- ENTRIES PROVIDED:
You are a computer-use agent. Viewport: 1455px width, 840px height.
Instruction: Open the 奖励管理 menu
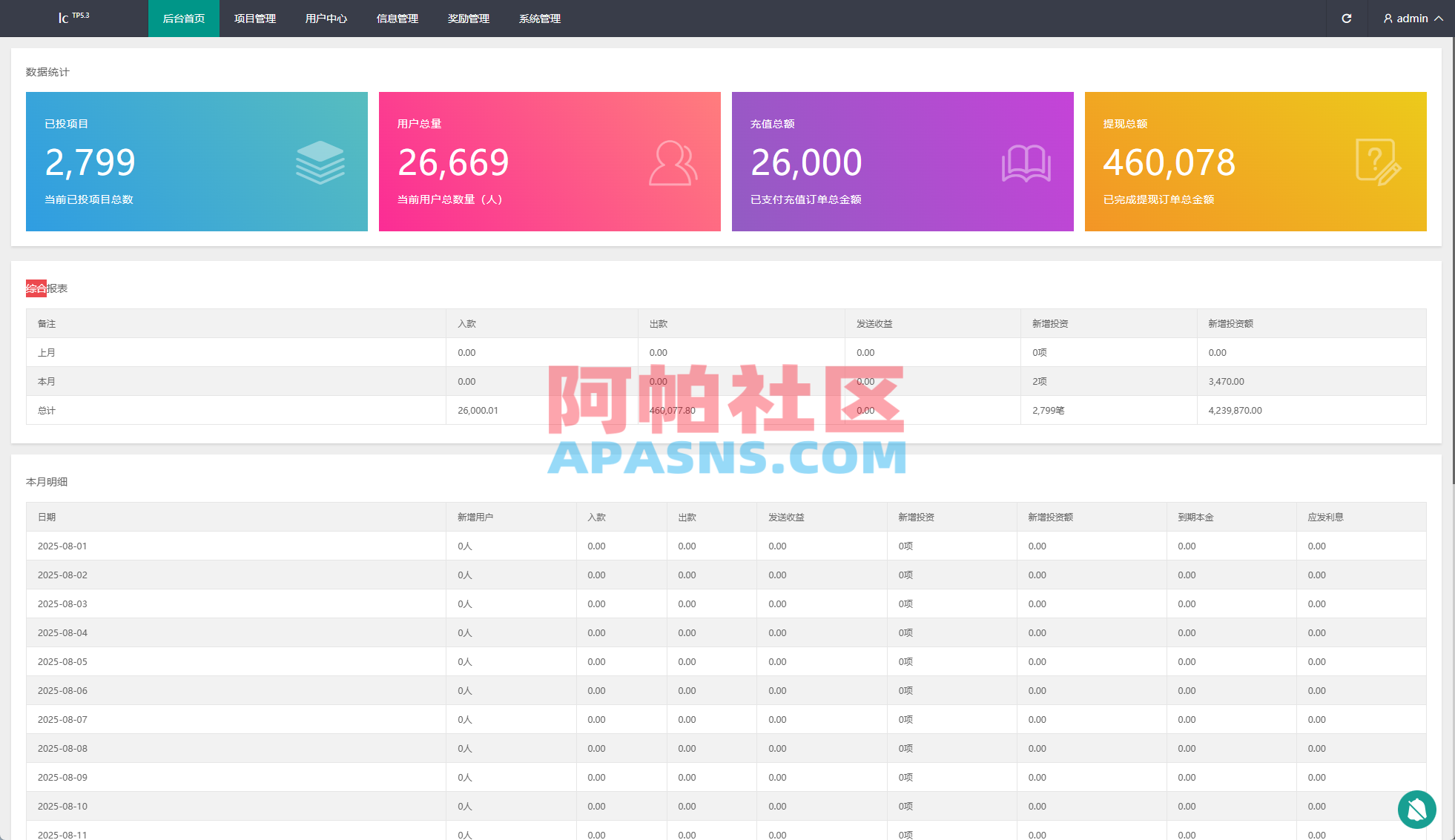[468, 19]
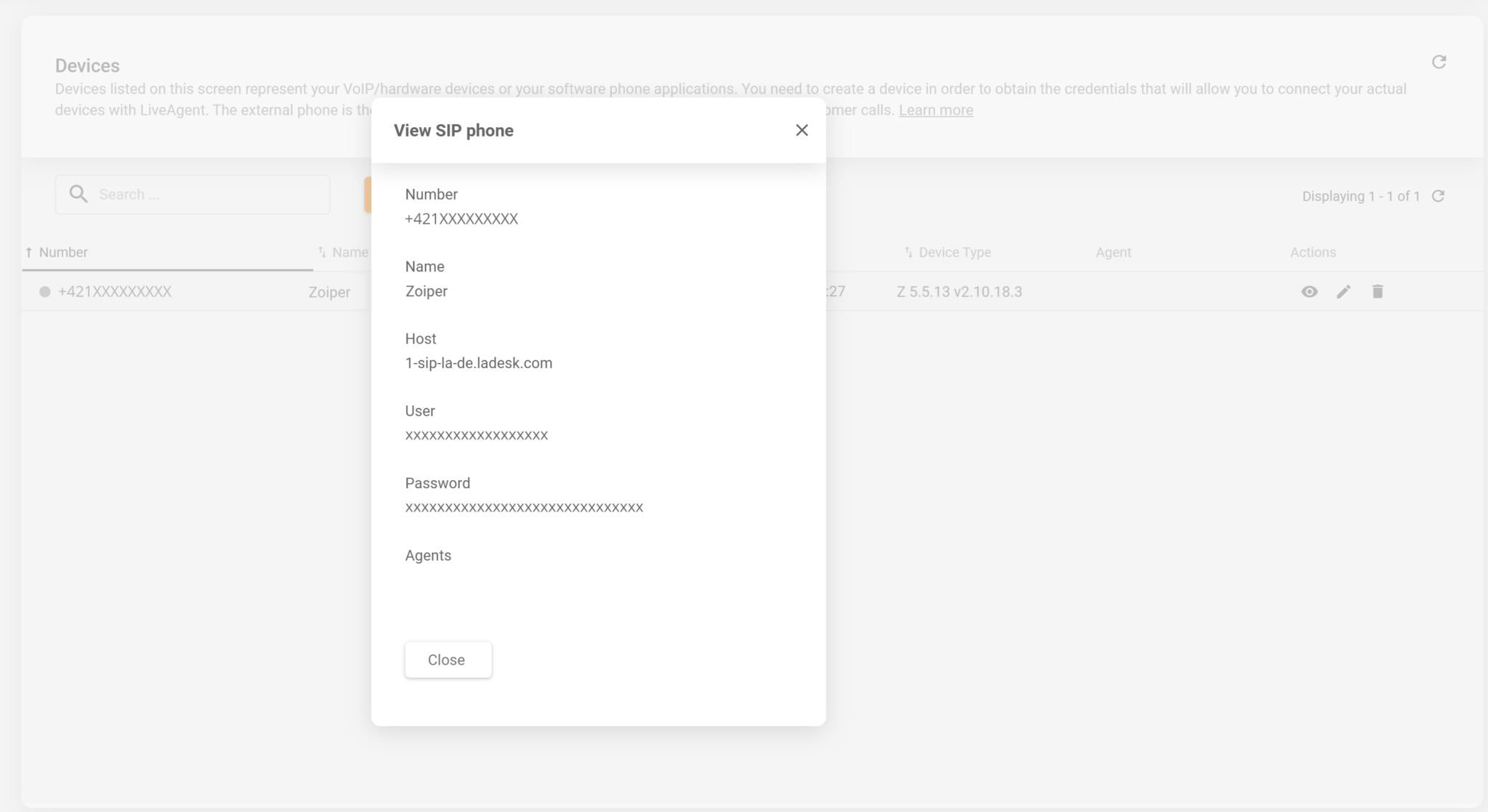Screen dimensions: 1488x812
Task: Focus the Search devices input field
Action: pos(211,195)
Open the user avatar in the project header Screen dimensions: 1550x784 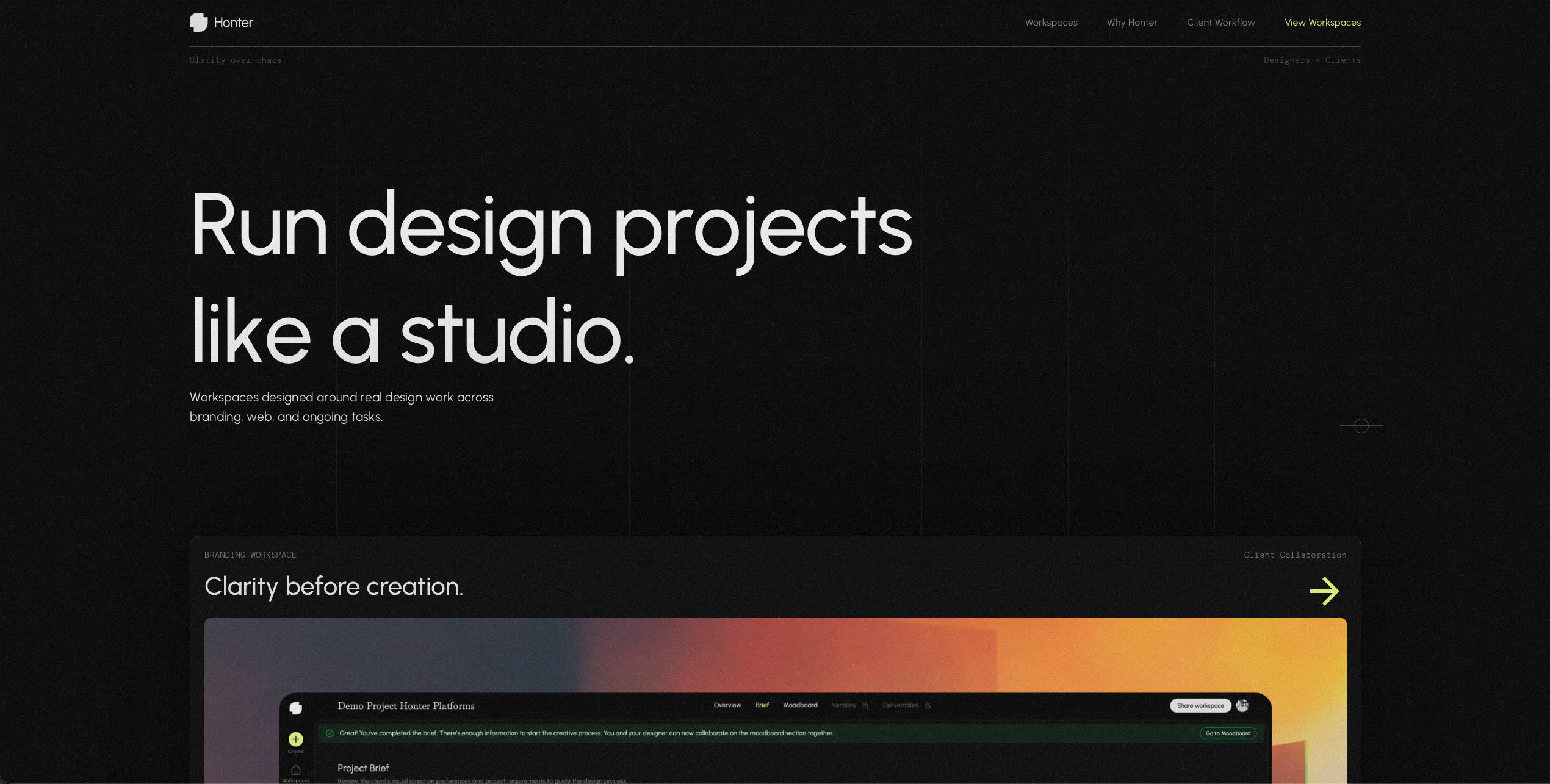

- TASK ITEM:
Retype each entry above character for character; pictures stay out.

- PROBLEM SOLUTION:
You are a computer-use agent. Viewport: 1455px width, 840px height.
Instruction: Open the 奖励管理 menu
[468, 19]
Screen dimensions: 1488x812
Task: Focus the Search devices input field
Action: pos(211,195)
Open the user avatar in the project header Screen dimensions: 1550x784 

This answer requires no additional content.